Extracted data entries:
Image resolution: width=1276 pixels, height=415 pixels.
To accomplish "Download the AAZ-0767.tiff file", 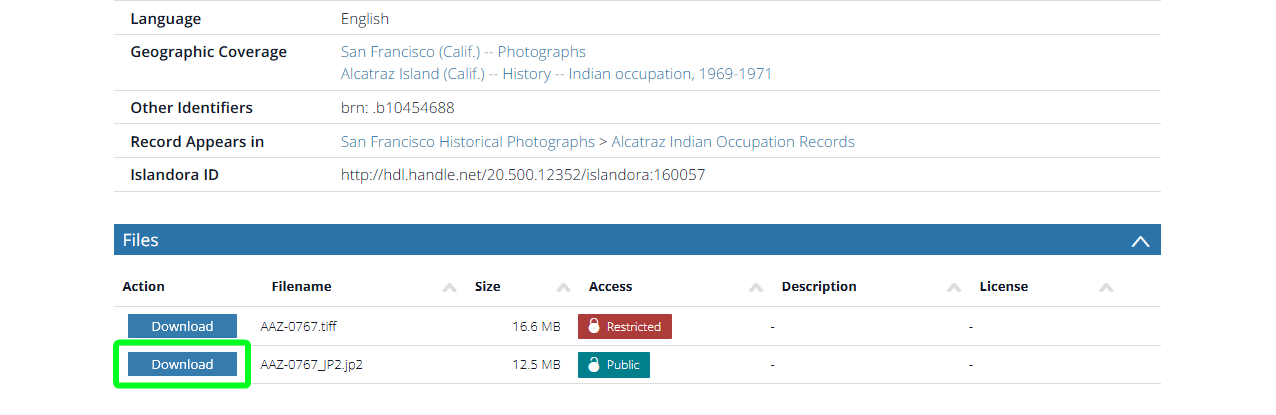I will click(182, 326).
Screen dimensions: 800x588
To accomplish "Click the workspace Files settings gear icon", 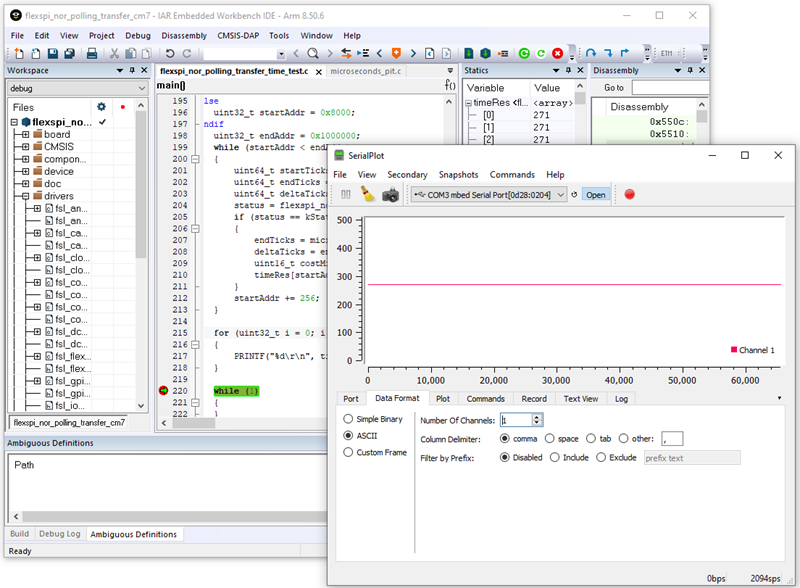I will (100, 106).
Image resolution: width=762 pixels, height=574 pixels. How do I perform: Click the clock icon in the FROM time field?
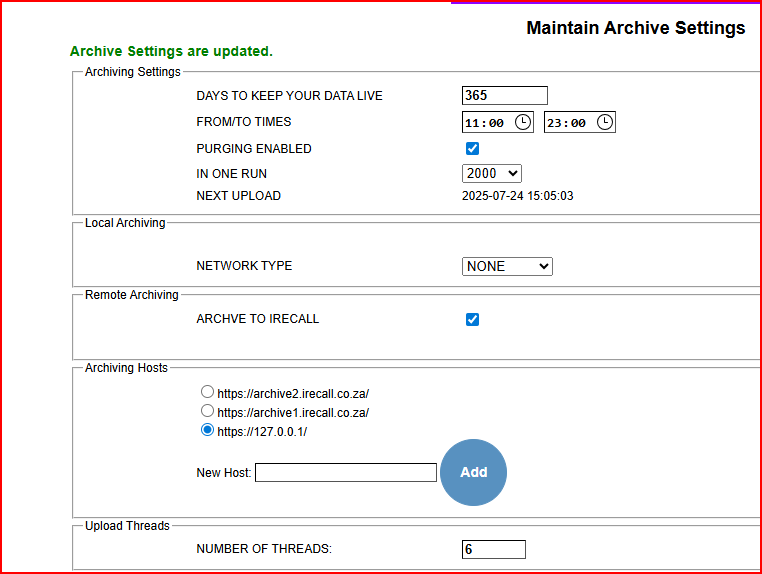click(523, 122)
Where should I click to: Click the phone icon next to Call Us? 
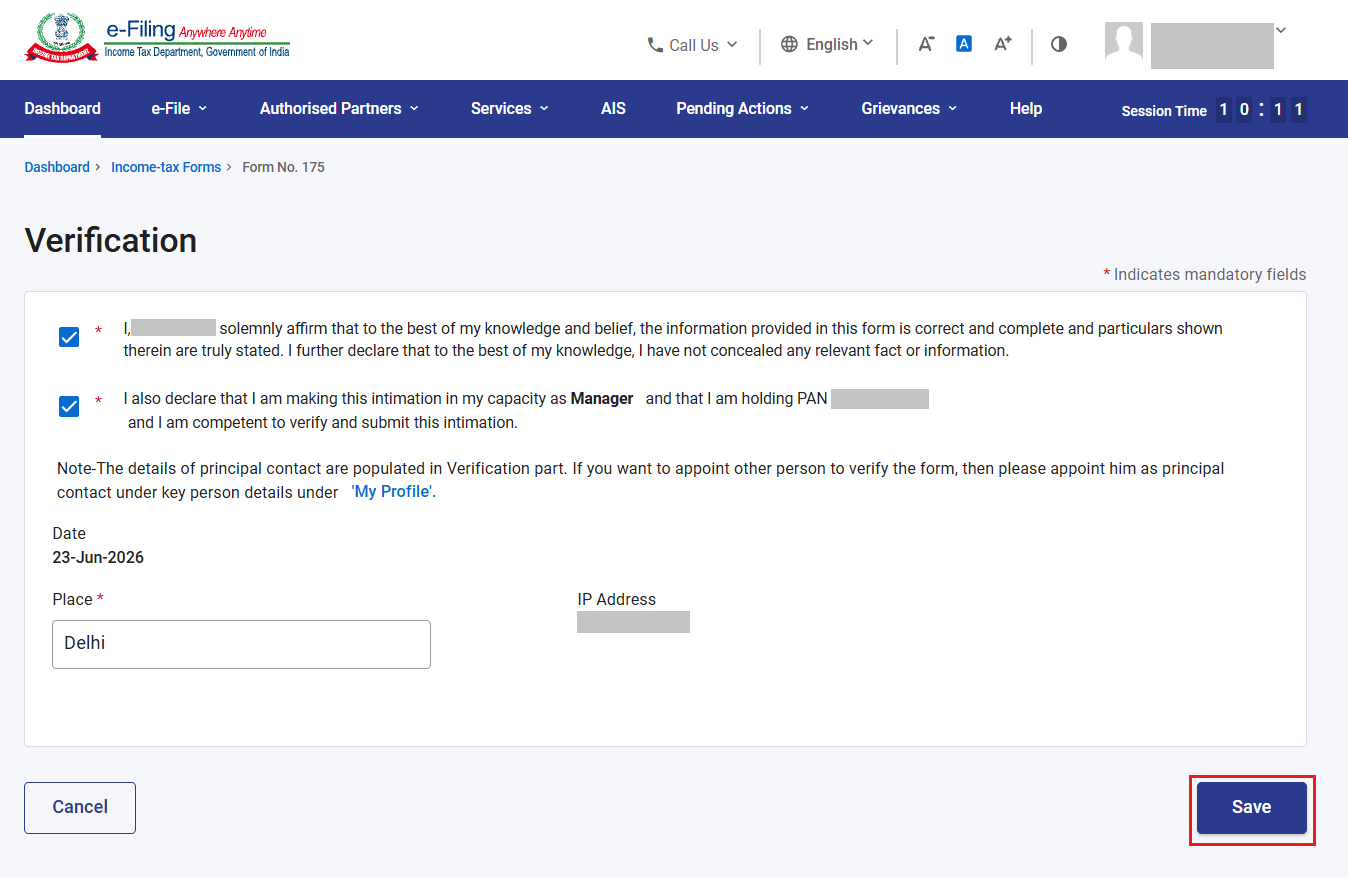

* EXERCISE GOAL:
Leaving out the pictures, print exactly and only the lines from the one containing "Image resolution: width=762" through the last line of the records.

* YOUR RESPONSE:
Image resolution: width=762 pixels, height=574 pixels. How do I perform: Click the clock icon in the FROM time field?
click(523, 122)
Where should I click to: Click the phone icon next to Call Us? 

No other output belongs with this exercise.